>>>

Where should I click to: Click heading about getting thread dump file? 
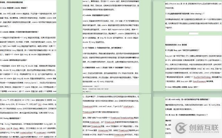click(182, 87)
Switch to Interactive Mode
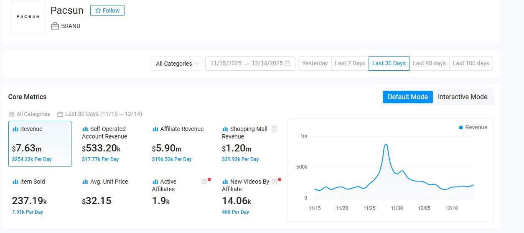Viewport: 524px width, 233px height. pos(463,97)
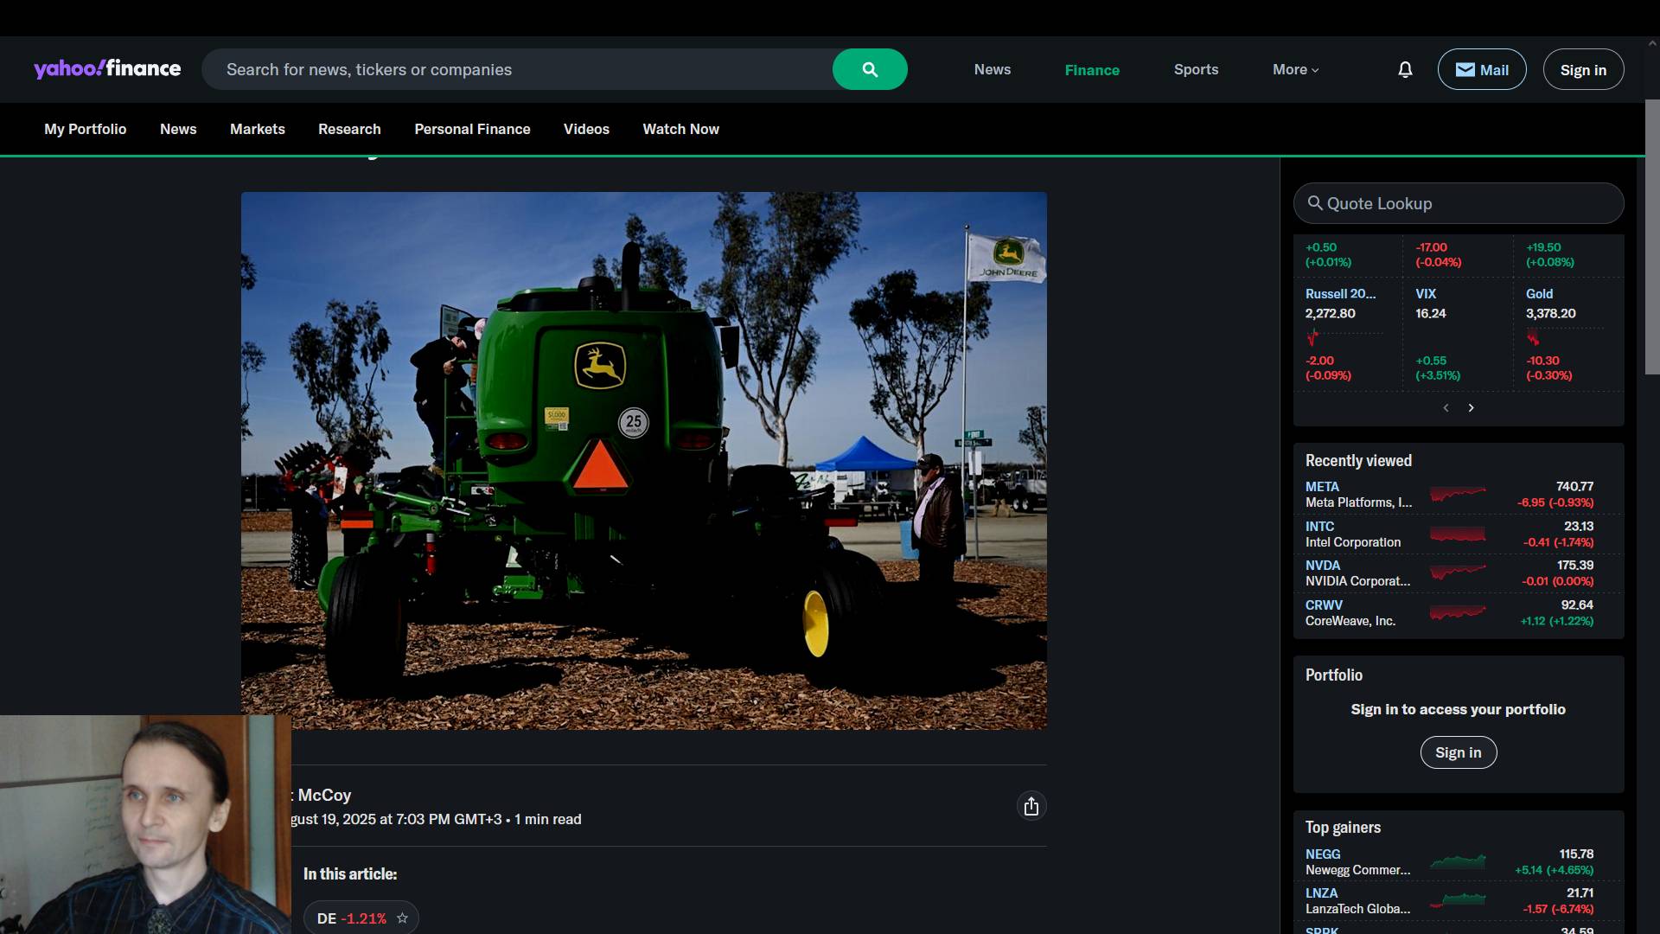Open the John Deere article photo
The width and height of the screenshot is (1660, 934).
[x=643, y=460]
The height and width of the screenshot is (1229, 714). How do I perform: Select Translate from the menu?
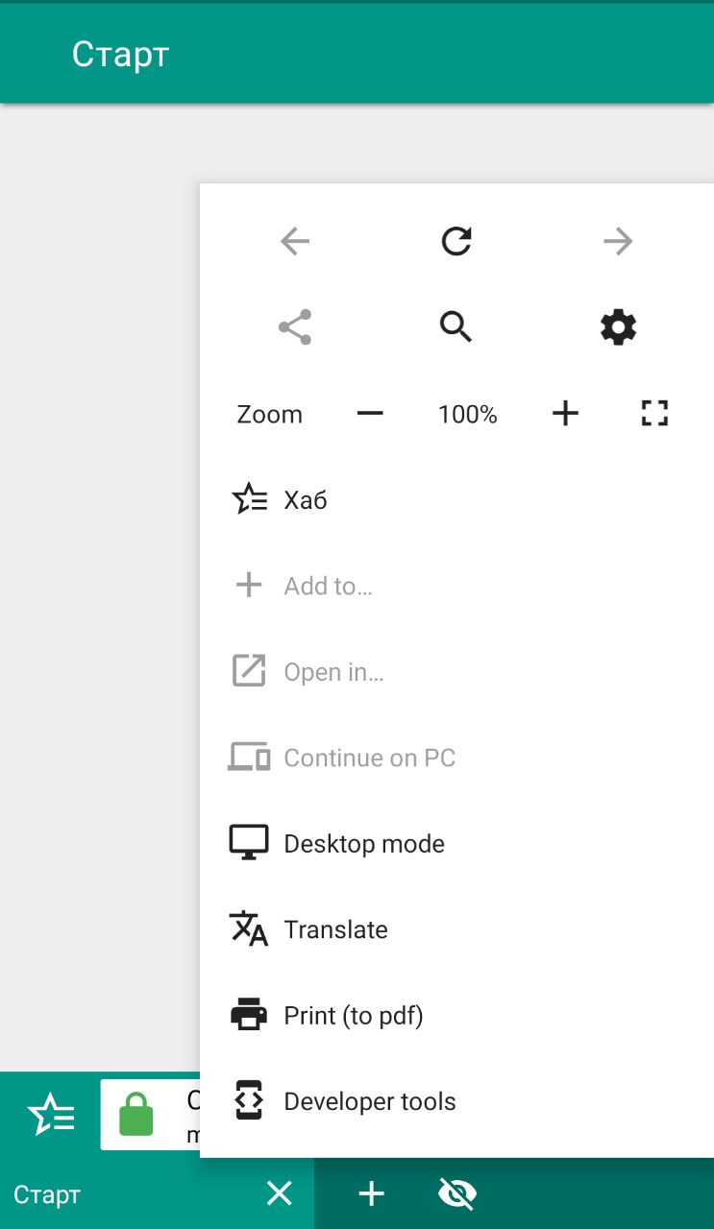pos(456,929)
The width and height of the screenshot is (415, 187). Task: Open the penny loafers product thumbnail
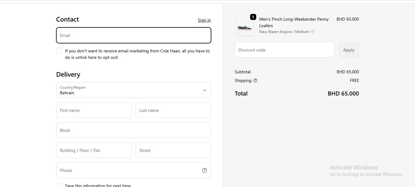click(x=245, y=25)
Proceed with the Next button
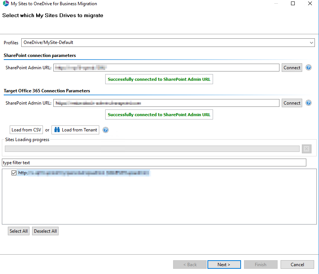The image size is (319, 274). pos(224,264)
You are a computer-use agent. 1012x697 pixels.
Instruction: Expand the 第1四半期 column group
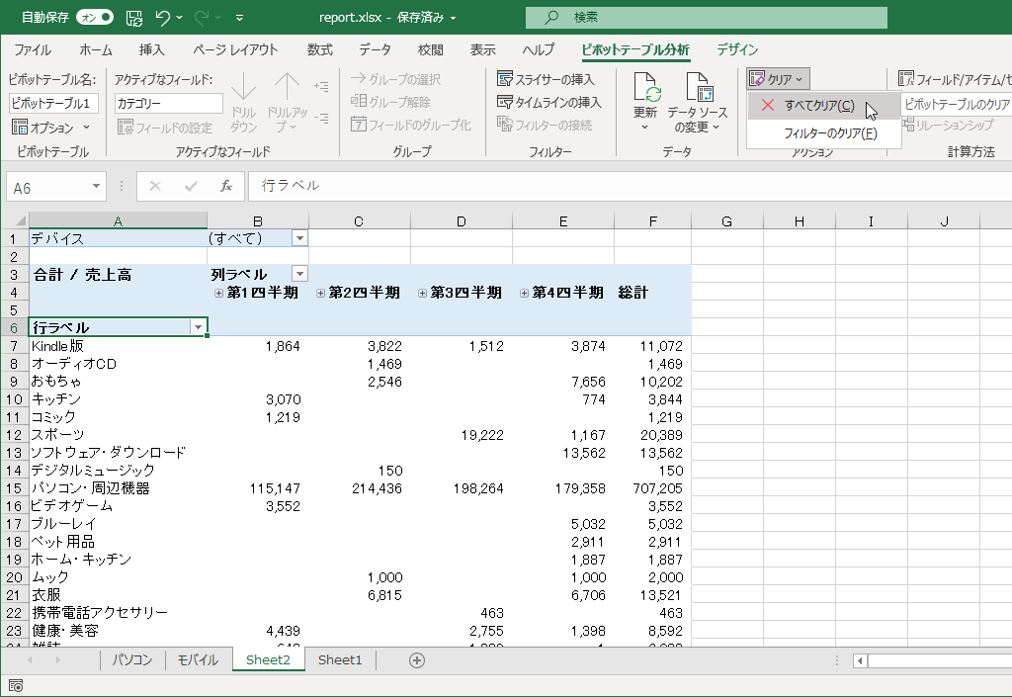coord(219,293)
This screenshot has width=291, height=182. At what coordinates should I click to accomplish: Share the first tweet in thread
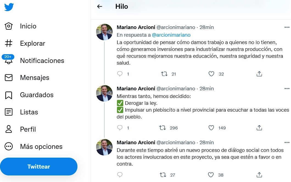tap(259, 74)
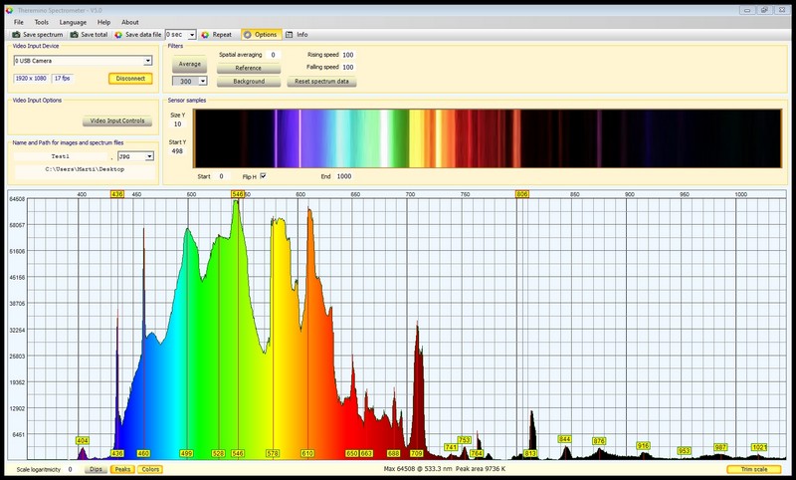
Task: Expand the USB Camera device dropdown
Action: [147, 60]
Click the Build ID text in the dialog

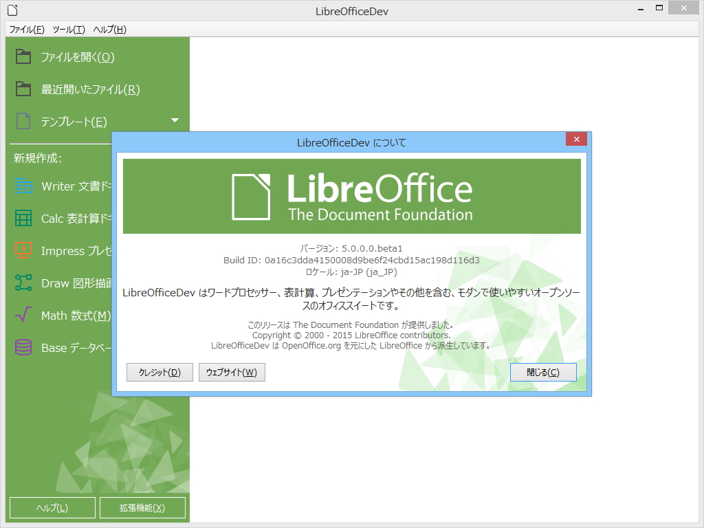(352, 260)

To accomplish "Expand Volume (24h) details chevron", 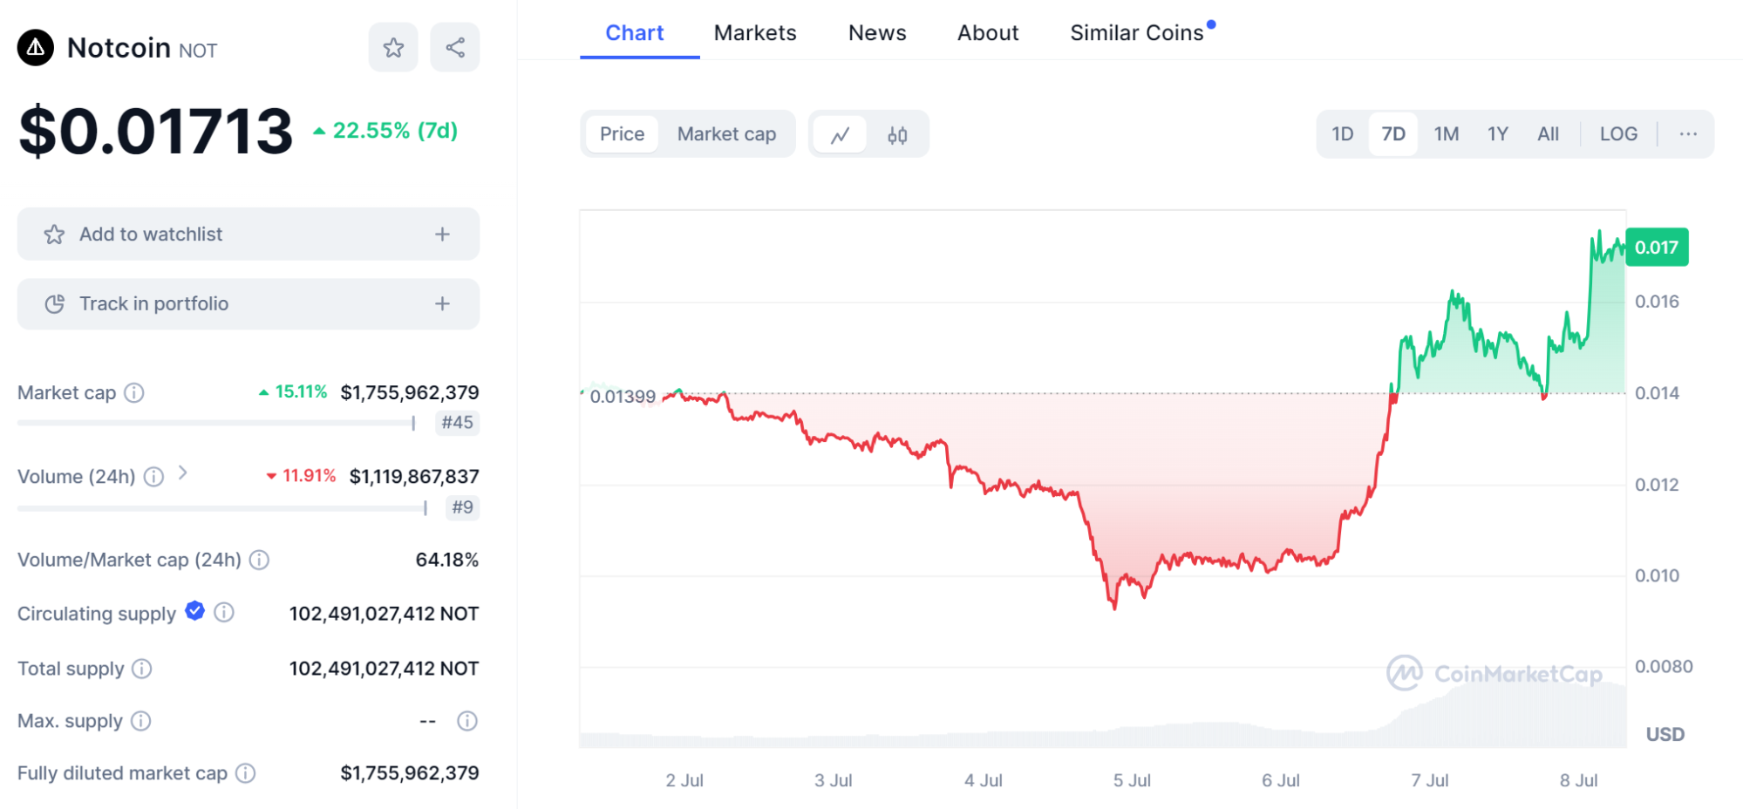I will point(182,473).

<<<

Stated task — Copy the items from the line containing "Proceed with the Next button" through the line containing "coord(219,293)", both lines included, reproducing each line verbatim and omitting the pictures.

Task answer —
Proceed with the Next button
The image size is (319, 274). pos(224,264)
You are a computer-use agent. 1012x697 pixels.
Instruction: Expand the 第1四半期 column group
coord(219,293)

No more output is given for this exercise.